Jean-Claude Arnault, the man at the center of a sex scandal that shook international cultural circles and led to the cancellation of this year’s Nobel Prize in Literature, was found guilty and sentenced to two years in prison for raping a woman seven years ago.
In a unanimous vote, Stockholm District Court has sentenced Arnault –- a French photographer and prominent cultural figure in Swedish academy circles –- to two years in prison, the minimum sentence. The maximum sentence for rape in Sweden is six years.
“The court’s responsibility in a criminal case is to decide whether the prosecutor has proven the charges beyond a reasonable doubt. The evidence in this case has mainly consisted of statements made during the trial by the injured party and several witnesses,” Gudrun Antemar, presiding judge said in a written statement.
Arnault faced charges of forcing a woman to engage in oral sex and intercourse in a Stockholm apartment in October, 2011.
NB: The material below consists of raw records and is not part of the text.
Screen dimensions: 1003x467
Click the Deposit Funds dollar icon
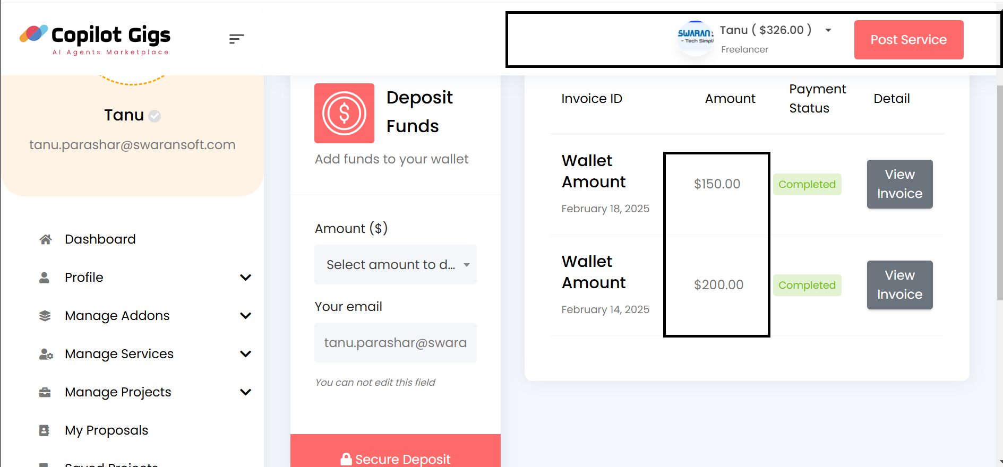[344, 113]
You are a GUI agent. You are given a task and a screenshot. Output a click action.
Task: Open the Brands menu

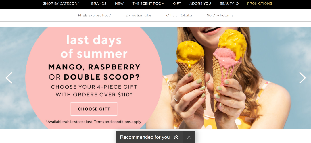coord(99,3)
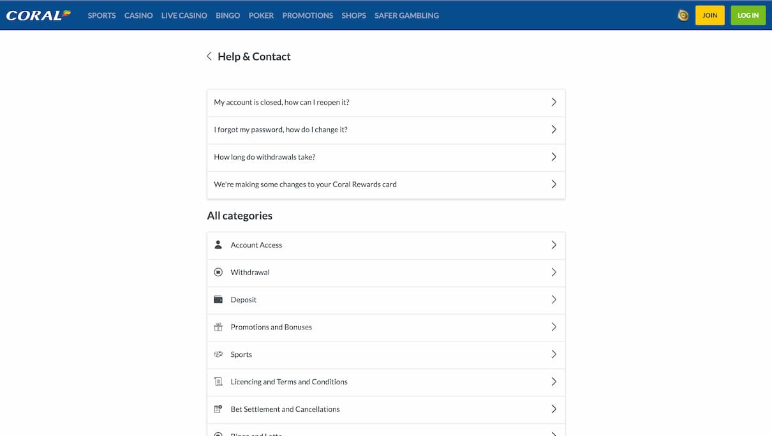Image resolution: width=772 pixels, height=436 pixels.
Task: Click the Account Access person icon
Action: (x=218, y=244)
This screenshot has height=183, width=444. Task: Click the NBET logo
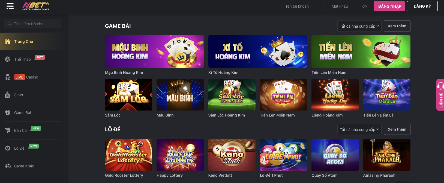tap(36, 6)
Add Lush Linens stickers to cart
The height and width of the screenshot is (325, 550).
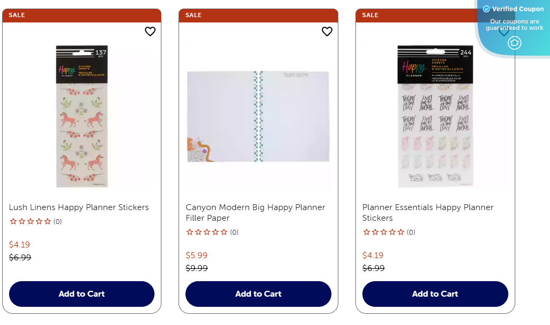(x=81, y=293)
“My client will appeal the verdict, because he is not guilty of that crime,” Bjorn Hurtig, Arnault’s lawyer told ABC News.
The Stockholm District Court described its review of evidence, by Atemar and three lay judges, and verdict.
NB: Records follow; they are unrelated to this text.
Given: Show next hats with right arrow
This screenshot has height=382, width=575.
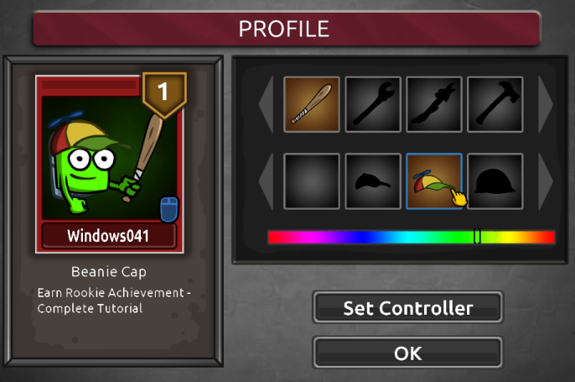Looking at the screenshot, I should pos(546,181).
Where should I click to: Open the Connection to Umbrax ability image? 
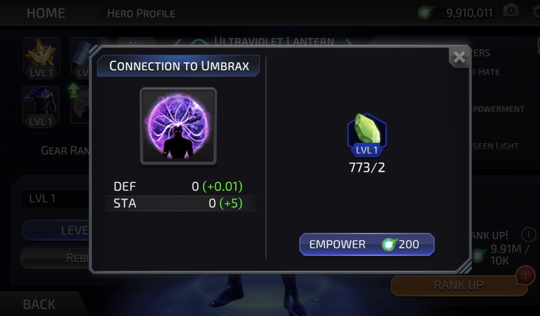(178, 126)
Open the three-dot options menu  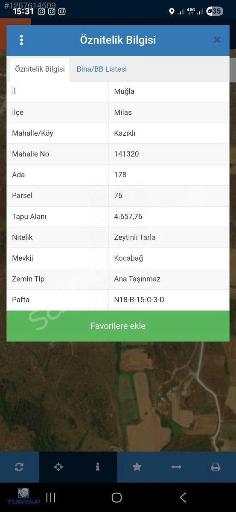[21, 40]
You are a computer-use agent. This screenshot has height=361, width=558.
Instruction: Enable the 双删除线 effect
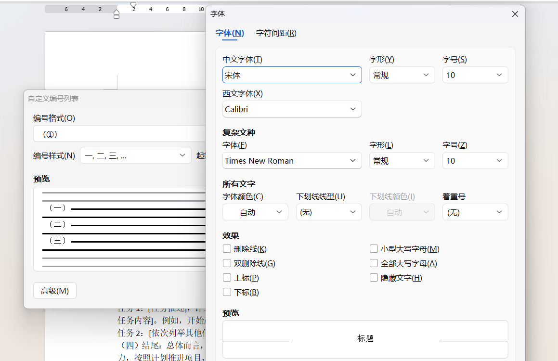(227, 263)
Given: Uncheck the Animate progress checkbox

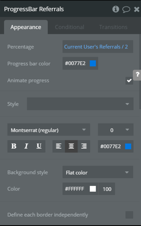Looking at the screenshot, I should pos(129,80).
“The court has made a thorough evaluation of the evidence and the court’s conclusion is that the evidence is enough to find the defendant guilty of one of the events for which the prosecutor has brought charges,” the court said in the statement. “The injured party has been awarded compensation for damages.”
Arnault, 72, has long been an influential culture figure in Sweden and beyond. He ran Forum, a prominent cultural center in Stockholm financed by the Swedish Academy. As a result of the sex scandal, the academy cut its annual funding to the Forum, which is co-owned by Arnault and his wife Katarina Frostenson, who has been a celebrated poet and Swedish academy member.
In November, just after the rape and sexual abuse accusations against Harvey Weinstein, which triggered the #MeToo campaign, Swedish newspaper Dagens Nyheter published allegations by 18 women, including academy members, their wives and daughters, who said they had been raped, sexually assaulted or harassed by Arnault.
Swedish Academy, which has long prided itself on its top-secret selection process, was caught up in further controversy when the paper reported Arnault had allegedly leaked the names of the literature prize winners seven times, including 2016 laureate Bob Dylan.
The verdict came at the start of 2018 Nobel award week, just before the announcement for medicine award, which immunologists James P. Allison, an American, and Tasuku Honjo, a Japanese citizen, won for their work on cancer therapy.